I don't know if describing proofs as just evidence really captures it though. In many cases the point of a proof isn't just to know that the statement is one you can rely on. It's also to show you why you can rely on it. The process of understanding a proof can teach you something about how math works. The effect is stronger if you produce a proof.
Agreed! That's definitely and important point, and one reason why it's still interesting to try to prove P \neq NP. The point I was making here was only that when proofs are used for the "certainty" that they give, then strong evidence from other ways is also enough to rely on the proposition.
Yep, agreed. I thought it was a very clever point!
Those high level explanations are not what I understand as "proof" in the mathematical sense. I get that "please, back up your claims" is sometimes framed as "Where is the proof?".

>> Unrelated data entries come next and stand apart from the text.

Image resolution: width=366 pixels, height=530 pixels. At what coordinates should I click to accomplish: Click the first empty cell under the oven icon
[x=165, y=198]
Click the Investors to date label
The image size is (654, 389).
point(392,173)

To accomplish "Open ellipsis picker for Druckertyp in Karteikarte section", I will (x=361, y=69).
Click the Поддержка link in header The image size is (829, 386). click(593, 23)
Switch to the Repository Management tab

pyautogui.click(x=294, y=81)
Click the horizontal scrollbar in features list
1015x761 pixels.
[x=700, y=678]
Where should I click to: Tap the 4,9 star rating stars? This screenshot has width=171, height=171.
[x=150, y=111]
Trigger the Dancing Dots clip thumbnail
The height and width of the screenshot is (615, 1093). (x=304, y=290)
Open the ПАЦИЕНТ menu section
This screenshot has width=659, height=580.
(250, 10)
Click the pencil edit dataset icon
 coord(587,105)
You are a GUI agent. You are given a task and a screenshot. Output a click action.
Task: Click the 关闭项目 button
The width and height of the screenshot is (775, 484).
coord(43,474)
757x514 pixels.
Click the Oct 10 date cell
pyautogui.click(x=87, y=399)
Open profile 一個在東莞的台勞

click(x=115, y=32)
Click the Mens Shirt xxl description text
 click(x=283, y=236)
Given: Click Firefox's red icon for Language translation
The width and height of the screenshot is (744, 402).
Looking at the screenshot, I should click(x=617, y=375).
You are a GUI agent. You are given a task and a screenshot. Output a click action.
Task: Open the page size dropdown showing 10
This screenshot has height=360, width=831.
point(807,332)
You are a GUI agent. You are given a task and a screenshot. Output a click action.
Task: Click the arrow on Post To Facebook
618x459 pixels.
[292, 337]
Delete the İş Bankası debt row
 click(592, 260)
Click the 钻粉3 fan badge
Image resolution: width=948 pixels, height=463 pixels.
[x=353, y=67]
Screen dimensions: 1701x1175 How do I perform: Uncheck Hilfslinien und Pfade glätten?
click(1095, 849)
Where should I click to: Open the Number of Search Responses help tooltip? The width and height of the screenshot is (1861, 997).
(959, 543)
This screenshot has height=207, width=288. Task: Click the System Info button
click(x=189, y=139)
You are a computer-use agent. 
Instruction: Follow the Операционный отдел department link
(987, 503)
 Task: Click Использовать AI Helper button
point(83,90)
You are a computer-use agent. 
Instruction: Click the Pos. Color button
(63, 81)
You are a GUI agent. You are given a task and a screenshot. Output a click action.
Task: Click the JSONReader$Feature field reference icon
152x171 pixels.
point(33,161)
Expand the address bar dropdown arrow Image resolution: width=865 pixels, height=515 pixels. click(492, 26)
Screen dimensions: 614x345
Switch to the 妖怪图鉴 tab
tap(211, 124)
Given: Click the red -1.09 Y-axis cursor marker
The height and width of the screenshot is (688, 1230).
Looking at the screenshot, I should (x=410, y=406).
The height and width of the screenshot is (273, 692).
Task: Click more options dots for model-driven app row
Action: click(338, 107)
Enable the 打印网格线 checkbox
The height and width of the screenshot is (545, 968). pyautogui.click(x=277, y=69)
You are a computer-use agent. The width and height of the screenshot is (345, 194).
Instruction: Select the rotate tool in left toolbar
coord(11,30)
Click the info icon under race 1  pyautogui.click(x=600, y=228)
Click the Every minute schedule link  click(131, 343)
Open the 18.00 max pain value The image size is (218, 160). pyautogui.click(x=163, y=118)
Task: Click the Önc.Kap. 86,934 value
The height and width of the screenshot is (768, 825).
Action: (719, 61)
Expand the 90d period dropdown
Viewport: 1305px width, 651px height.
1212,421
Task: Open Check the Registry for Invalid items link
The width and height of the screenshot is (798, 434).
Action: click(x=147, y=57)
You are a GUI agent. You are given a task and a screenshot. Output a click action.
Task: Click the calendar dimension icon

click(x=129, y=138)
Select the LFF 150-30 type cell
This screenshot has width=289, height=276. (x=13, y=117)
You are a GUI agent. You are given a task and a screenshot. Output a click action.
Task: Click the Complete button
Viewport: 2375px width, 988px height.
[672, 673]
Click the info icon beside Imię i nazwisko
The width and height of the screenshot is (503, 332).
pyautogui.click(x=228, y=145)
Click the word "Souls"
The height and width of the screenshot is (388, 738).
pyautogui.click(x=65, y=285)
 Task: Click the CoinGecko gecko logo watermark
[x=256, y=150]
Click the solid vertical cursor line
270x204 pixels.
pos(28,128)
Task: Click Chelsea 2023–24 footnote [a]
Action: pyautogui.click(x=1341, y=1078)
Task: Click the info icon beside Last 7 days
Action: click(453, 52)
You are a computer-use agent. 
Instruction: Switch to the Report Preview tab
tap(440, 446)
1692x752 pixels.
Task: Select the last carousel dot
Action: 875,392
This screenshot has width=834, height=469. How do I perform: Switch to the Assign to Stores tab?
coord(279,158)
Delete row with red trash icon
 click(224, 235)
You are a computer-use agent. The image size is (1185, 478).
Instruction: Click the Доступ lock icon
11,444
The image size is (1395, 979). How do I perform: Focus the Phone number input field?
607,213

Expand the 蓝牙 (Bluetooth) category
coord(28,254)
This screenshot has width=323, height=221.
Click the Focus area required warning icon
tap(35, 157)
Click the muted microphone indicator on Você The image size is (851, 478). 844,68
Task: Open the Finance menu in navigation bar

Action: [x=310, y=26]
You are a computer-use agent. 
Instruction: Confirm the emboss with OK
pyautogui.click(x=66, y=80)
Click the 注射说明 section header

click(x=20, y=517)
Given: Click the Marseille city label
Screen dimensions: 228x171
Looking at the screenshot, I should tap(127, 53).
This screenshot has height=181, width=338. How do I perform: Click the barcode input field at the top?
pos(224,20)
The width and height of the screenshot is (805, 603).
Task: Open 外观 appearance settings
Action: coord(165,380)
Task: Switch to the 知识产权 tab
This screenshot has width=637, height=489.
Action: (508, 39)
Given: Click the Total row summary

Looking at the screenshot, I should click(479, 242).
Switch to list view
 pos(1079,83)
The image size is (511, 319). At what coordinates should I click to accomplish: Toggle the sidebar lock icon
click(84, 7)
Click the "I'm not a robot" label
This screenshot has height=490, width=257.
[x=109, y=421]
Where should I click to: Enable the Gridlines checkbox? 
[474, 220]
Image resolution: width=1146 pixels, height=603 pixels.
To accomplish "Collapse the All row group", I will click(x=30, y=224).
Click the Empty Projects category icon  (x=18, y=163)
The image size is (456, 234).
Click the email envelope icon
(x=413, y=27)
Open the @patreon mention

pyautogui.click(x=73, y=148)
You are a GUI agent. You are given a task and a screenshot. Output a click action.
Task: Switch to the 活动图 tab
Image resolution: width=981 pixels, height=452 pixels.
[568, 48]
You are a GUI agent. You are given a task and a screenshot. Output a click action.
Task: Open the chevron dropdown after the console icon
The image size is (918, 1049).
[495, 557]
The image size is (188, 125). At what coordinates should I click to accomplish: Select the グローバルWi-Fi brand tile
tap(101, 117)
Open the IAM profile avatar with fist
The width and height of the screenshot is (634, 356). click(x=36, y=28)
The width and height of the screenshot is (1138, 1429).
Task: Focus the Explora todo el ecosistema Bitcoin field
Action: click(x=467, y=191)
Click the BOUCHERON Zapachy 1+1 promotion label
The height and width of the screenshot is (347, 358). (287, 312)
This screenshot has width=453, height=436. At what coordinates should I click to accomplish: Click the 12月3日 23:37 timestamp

Proof is something that is properly axiomatised and that is purely mechanical where there is no ambiguity which formal moves are allowed and which ones are not.
Now the most common use case for a proof is "this proofs axioms seem reasonable so its theorems are true (of the actual world)". This is a detailed backing of claims but it is not a proof in itself because there is no mechanical way to determine which axioms are reasonable.
Proofs preserve the certainty of their axioms but any axiom adopted means assuming more things and you can not get an axiomatic system going without assuming anything. Thus any axiomatic system must refer outside of itself on how solid its theorems are to apply elsewhere.
The form of reasoning where each step "seems reasonable" can be important but it is distinct from proofs.
To a very, very good approximation no proofs in actual published mathematical papers and books are "proofs" in the sense you describe here.
The intention is that they could be turned into such proofs without substantial creative effort, but it's almost unknown for anyone to bother doing it and those who do typically find that it's a lot of work.
The diffrence between thinking you have a solution and having a solution. And indeed the former admits great degrees of uncertainty.
Deutsch delves into this topic in great depth in "The Fabric of Reality". There are mathematical objects that "exist in the abstract", and the pen-and-paper proofs or in Mathematica alike are not categorically different from computer simulations that evidence that a so-and-so physical system will behave in so-and-so way, but don't "prove" it.